I would recommend you establish a business logic layer (BLL). The business logic layer is called by the presentation layer to perform the actual work of the application. This includes things like:
- Database access (through collaboration with your query beans) which may be more complex than a single call.
- Conditional logic
This layer should basically read like your system requirements, and you should be careful not to put all this logic in your query beans. It is appropriate for the front-end to call the BLL directly through method calls. If this is a backend accessed by a web client, you should probably create a REST interface over the BLL. Essentially every front-end or presentation layer must go through the BLL. This makes your application consistent. While your application may currently be a simple one-to-one mapping that a reflection solution may be able to solve, it's almost guaranteed that your requirements will change and become too complex to represent in the database schema and data access module.

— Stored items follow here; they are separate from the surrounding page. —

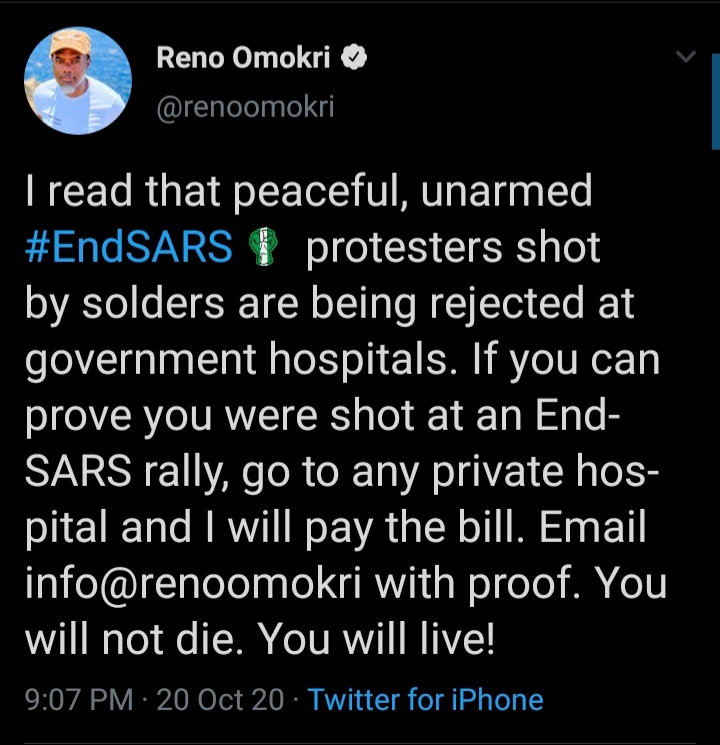This screenshot has width=720, height=745.
Task: Open the Twitter for iPhone source link
Action: tap(426, 699)
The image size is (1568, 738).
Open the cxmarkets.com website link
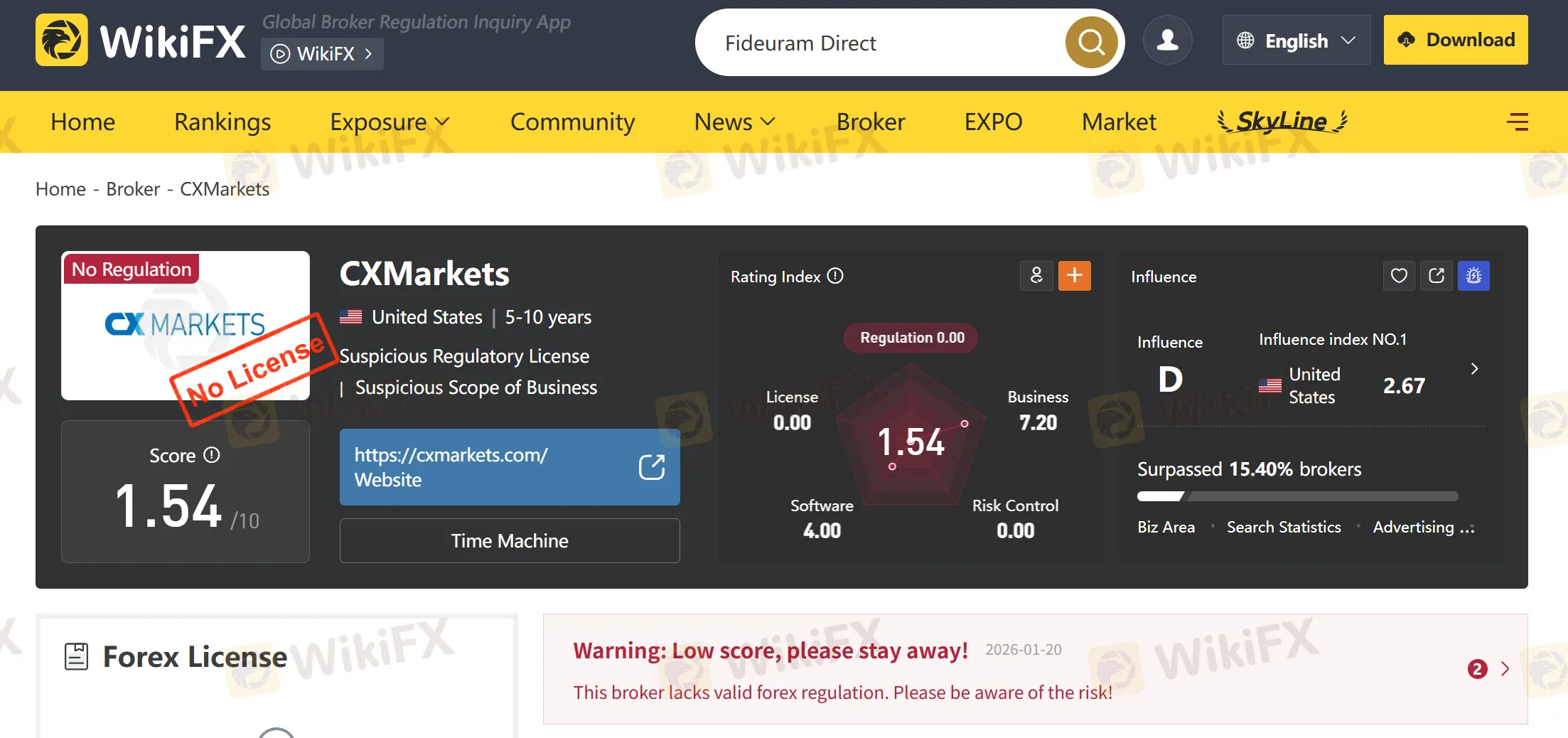pyautogui.click(x=510, y=467)
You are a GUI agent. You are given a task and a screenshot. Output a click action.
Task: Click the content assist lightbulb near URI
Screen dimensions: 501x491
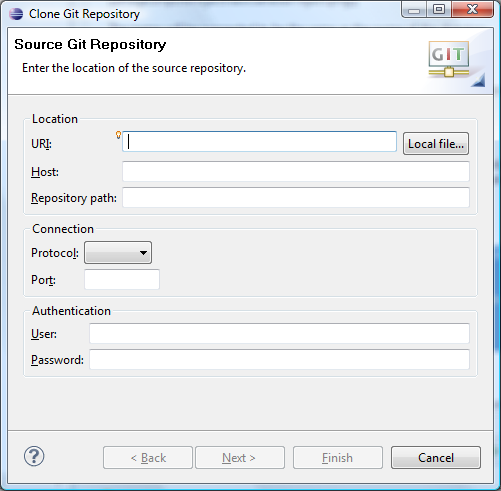click(x=118, y=135)
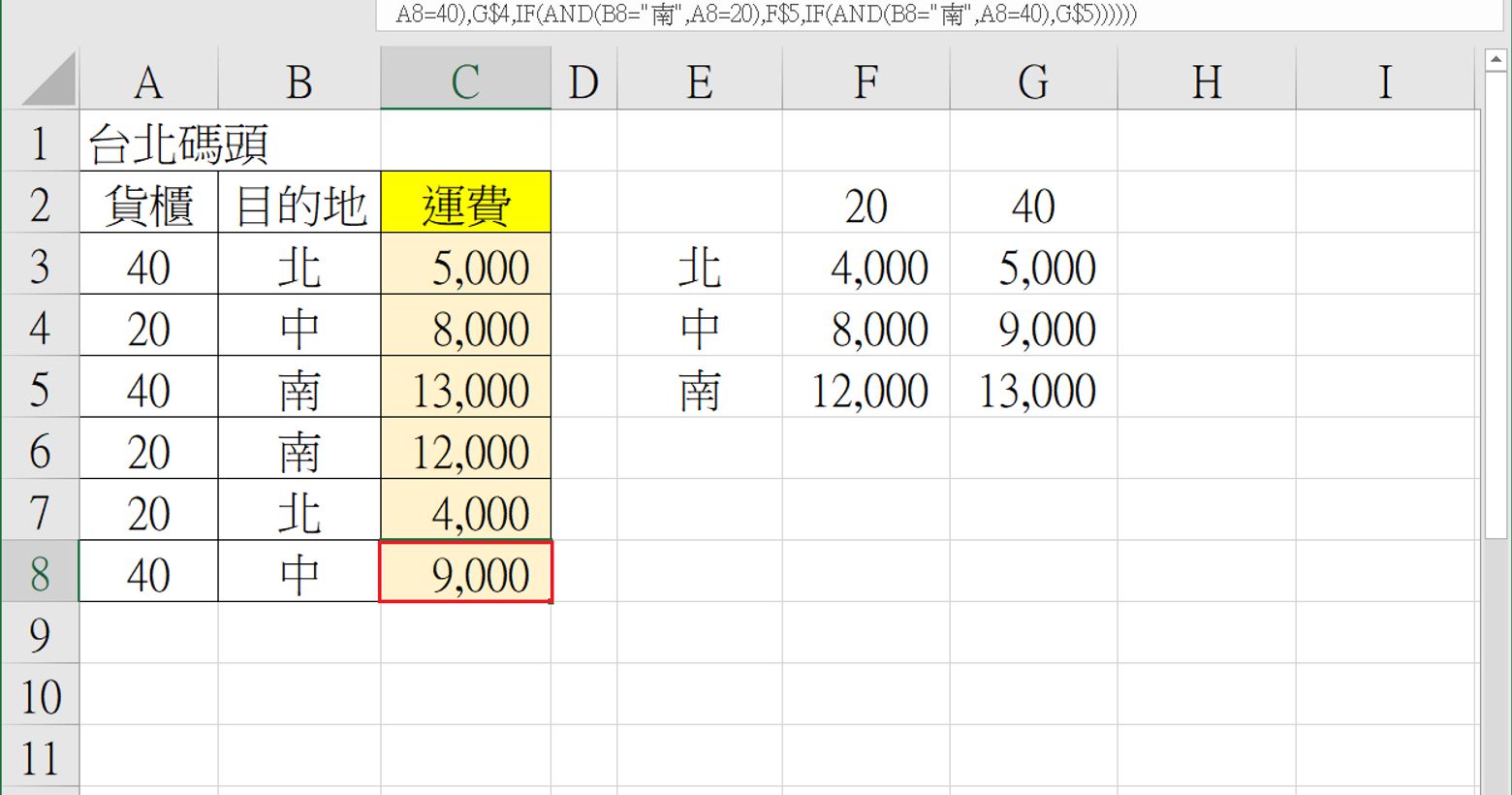This screenshot has width=1512, height=795.
Task: Click cell F3 showing 4,000
Action: (x=866, y=267)
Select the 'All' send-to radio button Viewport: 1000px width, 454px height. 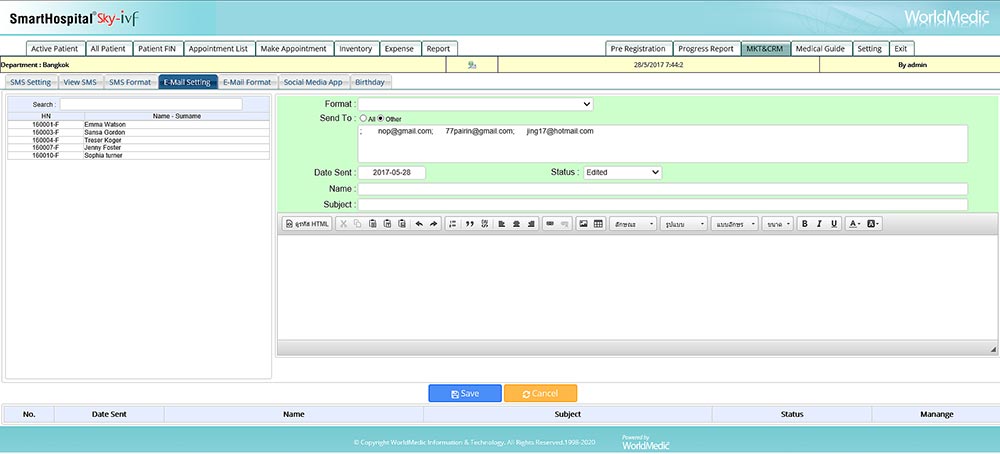click(363, 119)
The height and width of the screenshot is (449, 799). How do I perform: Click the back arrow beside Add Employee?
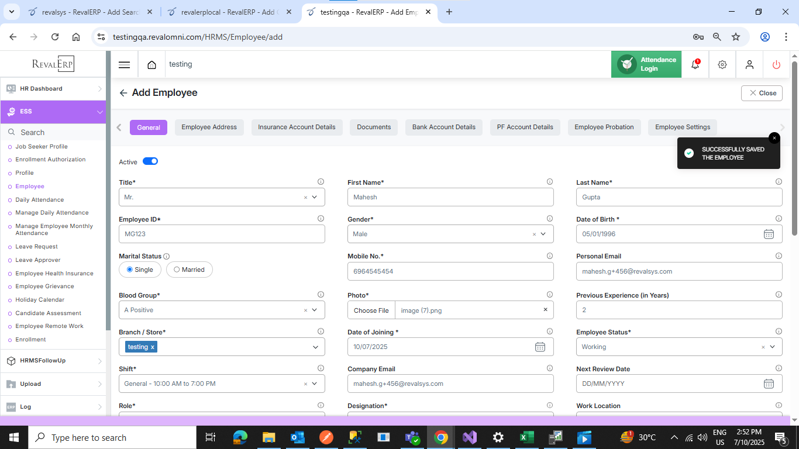point(123,93)
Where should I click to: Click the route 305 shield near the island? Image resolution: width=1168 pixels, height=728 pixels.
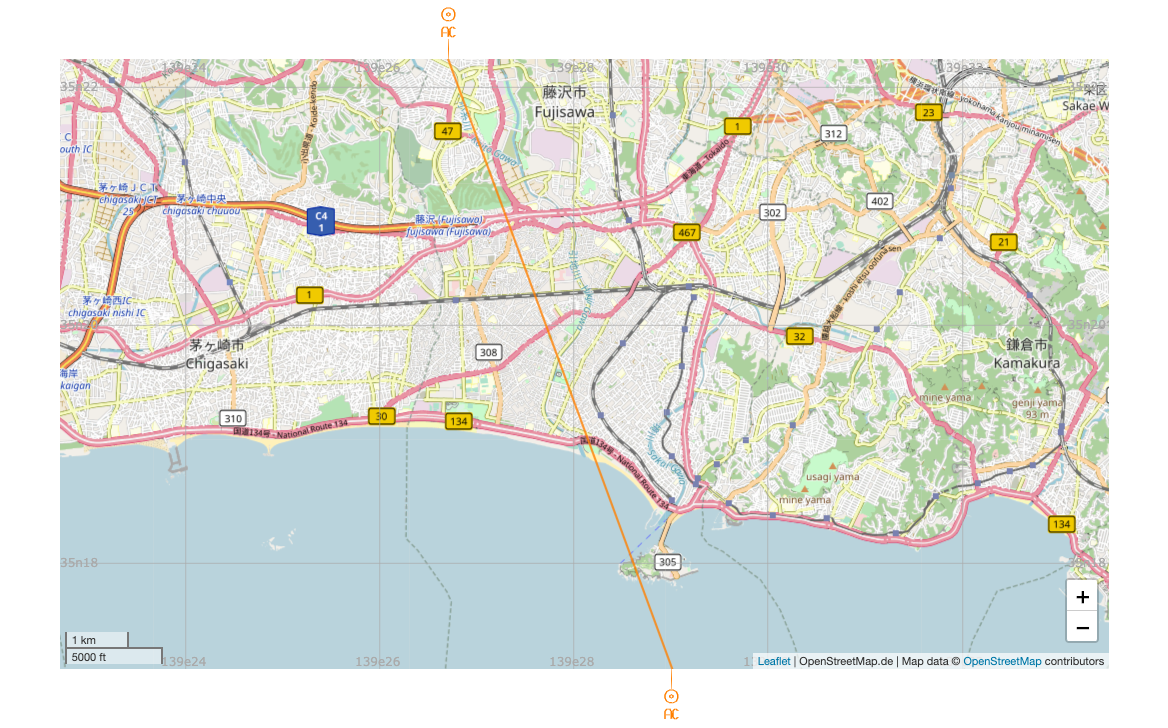click(668, 563)
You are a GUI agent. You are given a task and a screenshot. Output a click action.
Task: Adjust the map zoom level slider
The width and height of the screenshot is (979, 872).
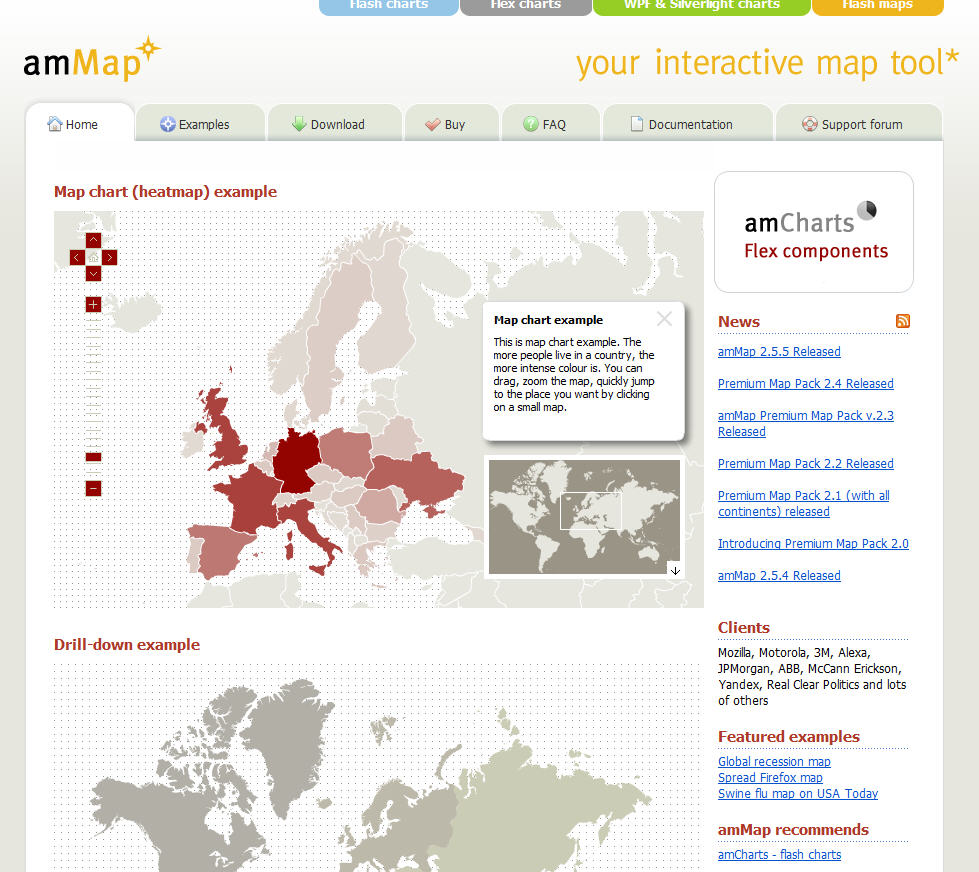tap(93, 456)
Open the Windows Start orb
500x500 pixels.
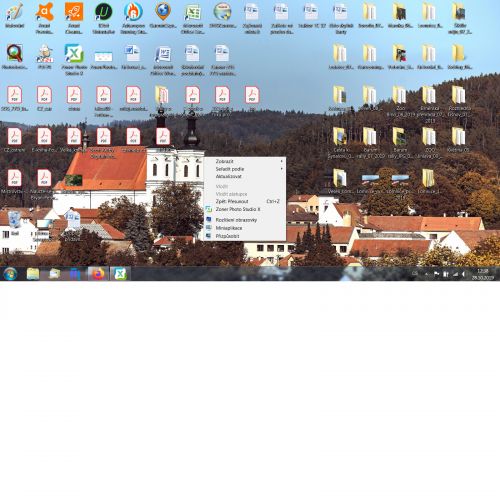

Besides establishing an intermediate layer between your presentation layer and data access, I would recommend against using reflection whenever possible. You can read about the downsides of using reflection on almost any reflection question, but here are a few issues with it:
- Largely inflexible - when you attempt to create a reflection-based solution, you're generalizing the solution (which is good), but often the limitations, requirements, and goals of the solution are hidden. Generalization can be achieved through polymorphism instead. For example if you have the system you describe, but now you need to pass arguments, how do you invoke the methods through reflection, generically, and to support any number and any type of arguments? More difficult to control instantiation and scope of the query bean.
- Eliminates compile-time checking. You cannot guarantee that the frontend will work with the backend at compile time. You must write extensive integration tests to make sure that there aren't typo's or misconfigurations in your system. Even then, your production configuration may be misconfigured and not caught by tests.
- More difficult to follow. You cannot trace usages of your methods in the system with the IDE, instead you must rely on file search to find configured invocations of your methods.